Published Apr 12, 2010
KateRN1
1,191 Posts
I started my new job today and have a couple of questions I'd like to bounce off ya'll, see what the opinions are.
1. Med sheets in the patient's home. I've always been told that the med sheets in the pt's home are for the pt's reference and therefore need to be completed in plain English, rather than nurse-speak. "Coreg 12.5 mg one tablet 2x daily by mouth for blood pressure" rather than "Coreg 12.5 mg i tab PO BID for CHF." This new agency is using nurse-speak and I don't think it's a good practice but can't find any specific rules addressing it. I've been told many times in the past at several different agencies that this can be a "ding." What say you all?
2. Notice of Medicare Provider Non-Coverage (also known as Expedited Discharge Notice). This is the form that must be given to pts at least 2 days prior to discharge, but this agency is having nurses complete it at SOC with the end of the cert period listed. I can't find anything that states how long before the anticipated discharge the form can be given, but this seems to fly in the face of the spirit of the law, rather than the letter. Comments?
berube
214 Posts
the notice of discharge for medicare patients, needs to be given anywhere from 2 - 14 days before the discharge,,,,,i have heard of agencies having the patient sign it at soc so that it is not forgotten at discharge (don't think you are actually suppose to do this) but not with the end of the cert date,,,how do they know the patient won't be recerted.?
the med sheet,,,,i will usually write the one for the record and if the patient needs a simpler one in the home i will write more of a chart for them and also leave a copy of the one i have for the chart.
Thanks for the quick response, berube. Do you know where in the regs I can find the 2-14 days rule? I looked today, but could only find the 2-day minimum, no maximum time before the anticipated discharge date.
caliotter3
38,333 Posts
My agencies have started putting plain English on the med sheets since the emphasis on the prohibited abbreviations list since about 2004 or so. It has nothing to do with the patient families, because the med sheets are for the use of the nurses and the nurses only. I don't know how many times I've had to politely tell the family members to keep their paws off the med sheets, as well as other parts of the field chart.
Sorry but I can't speak to the other matter.
NRSKarenRN, BSN, RN
10 Articles; 18,926 Posts
my employer also gives notice of non-coverage at start of care and amends date if discharging sooner.; new one generated with recert.
see home health advance beneficiary notice (hhabn)
what the surveyors are looking for:
http://www.cms.hhs.gov/guidanceforla...07ap_b_hha.pdf
nothing specific in the regs regarding how medication list documented --do have regs on drug medication review, reporting drug interactions and plan of care development.
Thanks, ladies. Karen, that second link on the meds is broken.
In the case of intermittent home health visits under Medicare, the med list is for the patient to review, as it is used for teaching and has major side effects listed for med. I'm fairly certain that we are required to have a med list in the home from SOC throughout episode, at leas that's what I've always been taught.

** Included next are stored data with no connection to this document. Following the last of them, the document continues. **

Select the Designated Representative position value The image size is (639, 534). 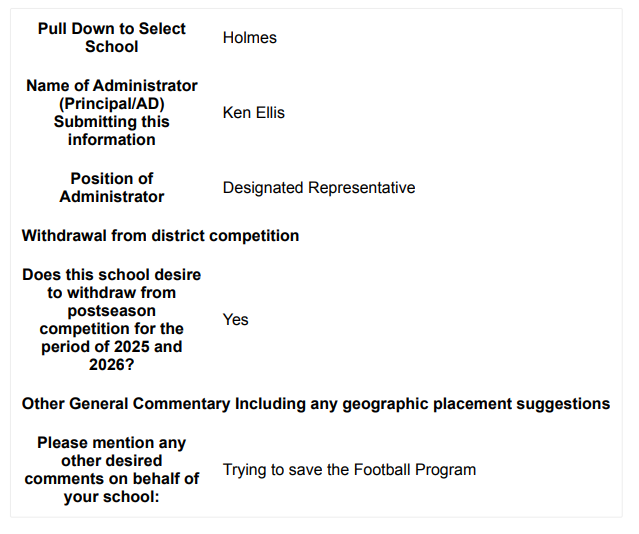[319, 188]
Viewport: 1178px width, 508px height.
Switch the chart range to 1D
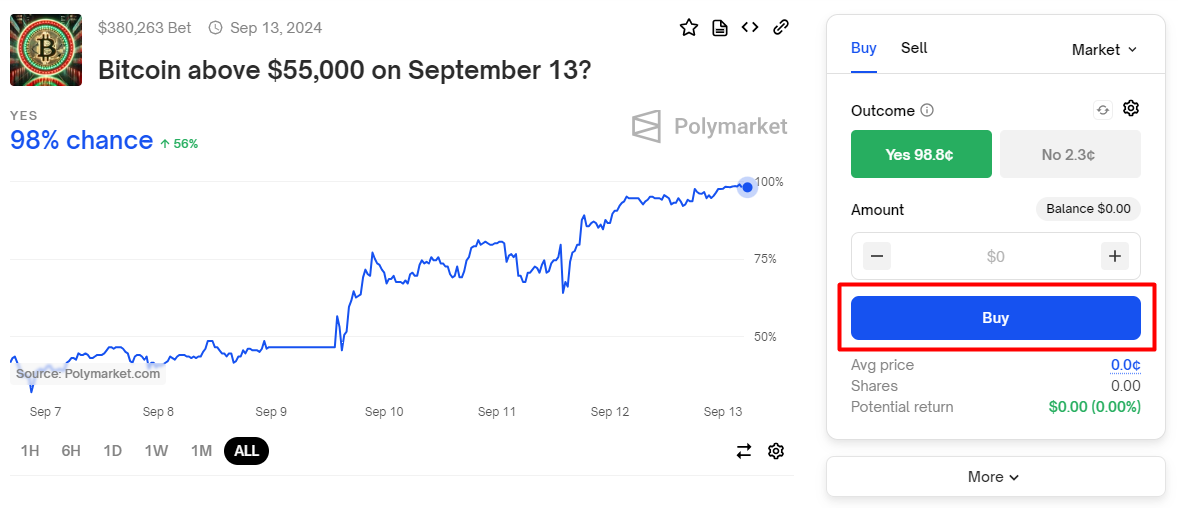click(113, 451)
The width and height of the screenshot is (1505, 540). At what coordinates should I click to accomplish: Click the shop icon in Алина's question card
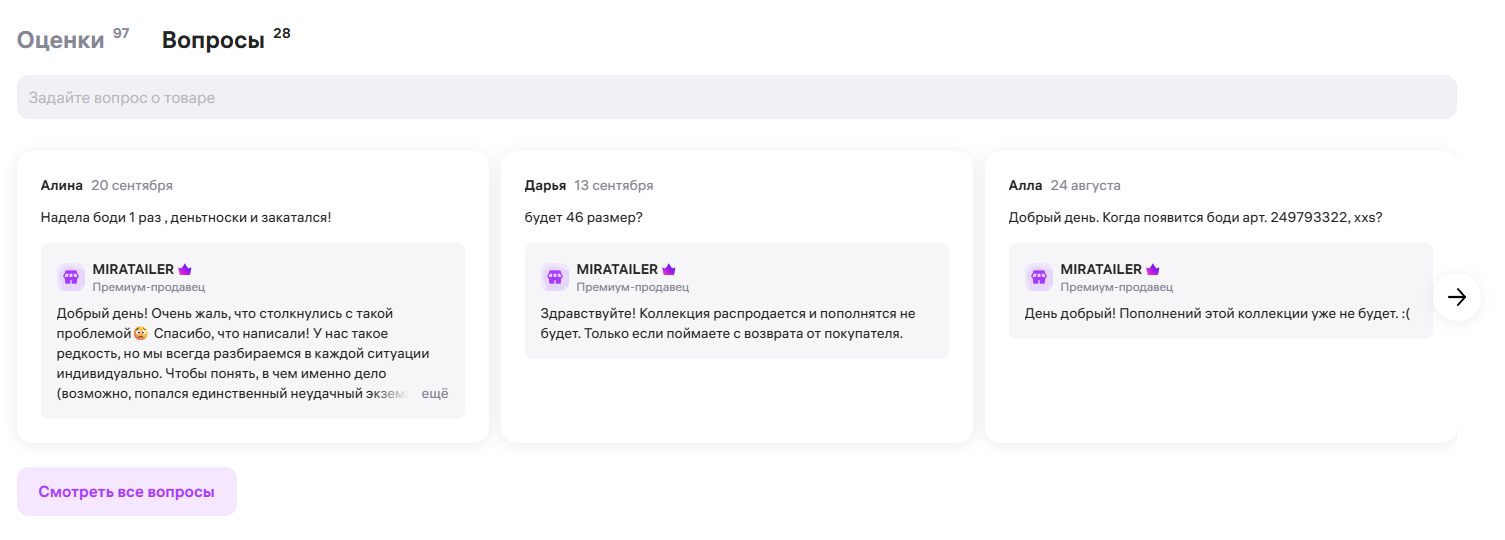click(x=71, y=277)
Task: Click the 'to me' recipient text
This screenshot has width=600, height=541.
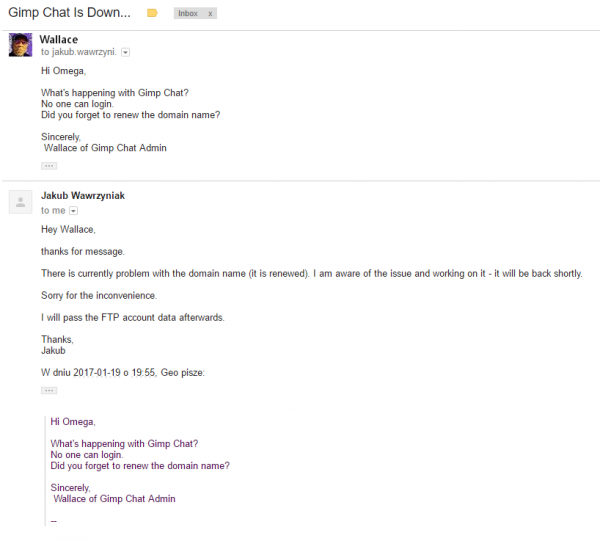Action: pyautogui.click(x=53, y=210)
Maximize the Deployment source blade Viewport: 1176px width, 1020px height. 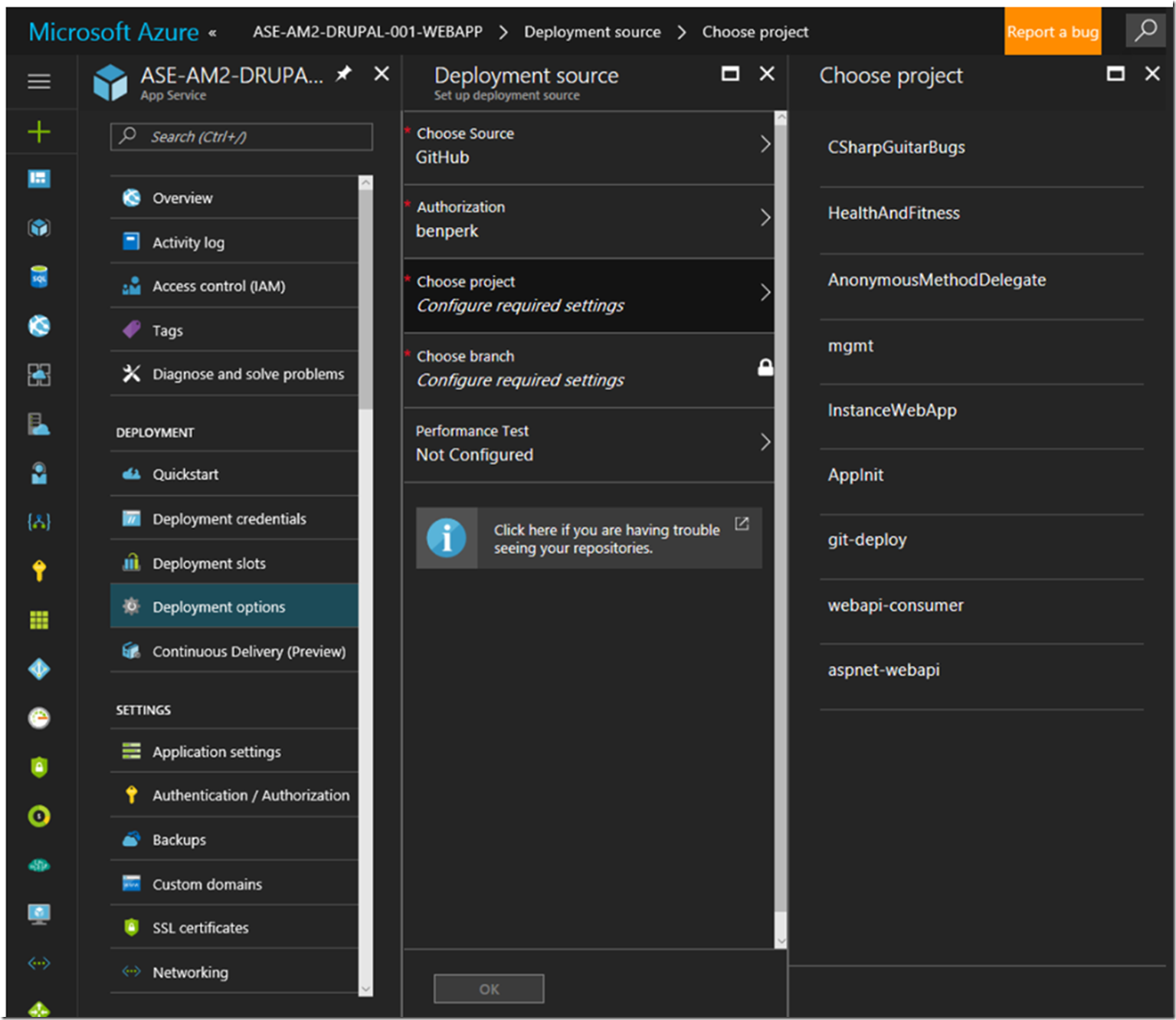[x=730, y=74]
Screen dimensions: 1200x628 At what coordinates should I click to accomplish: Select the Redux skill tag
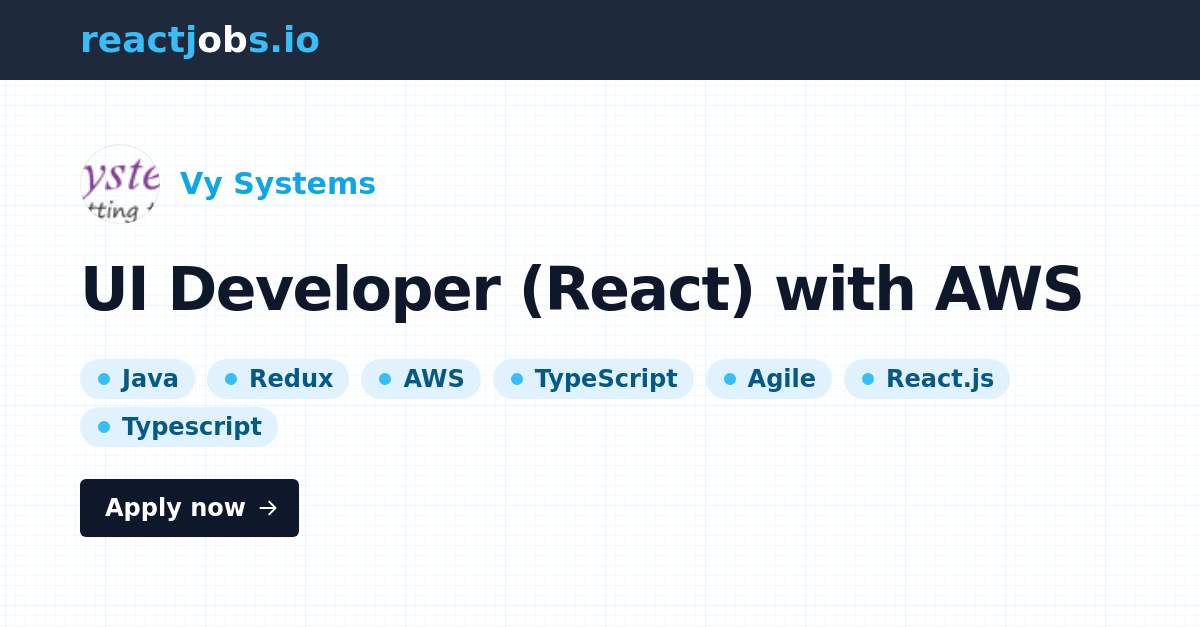278,378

It's funny, how all the things I've been taught, now I'm finding it hard to find rules, regs, and COPS to back it all up. I'm wondering how much of Medicare HHC is really mandated and how much of it is a herd of sacred cows. It's driving me crazy and I can't seem to find a really good resource for cold, hard facts.
In most agencies we use both a med sheet, commonly called the MAR, and the list of meds, commonly called the medication profile. What you described in your second post was the medication profile. While it can be referred to by the family, they are still not the individual who writes on, or makes changes to the form.
With Medicare home health, the nurse is not administering meds routinely (with the exception of IV antibiotics), so no need for a MAR. Yes, it's the medication profile, which it's my understanding must be kept up to date, in the home, in plain English, for the patient's reference. The patient doesn't make changes to it, but it is there as a reminder for the pt for what meds are being taken and when and how.
I've gone through the auditing regs (ASPEN) and can't find anything specific to the med list. I'm wondering if it falls in that catch-all of "pt must be involved in development of POC" and if the pt cannot understand the lingo, it prevents pt involvement?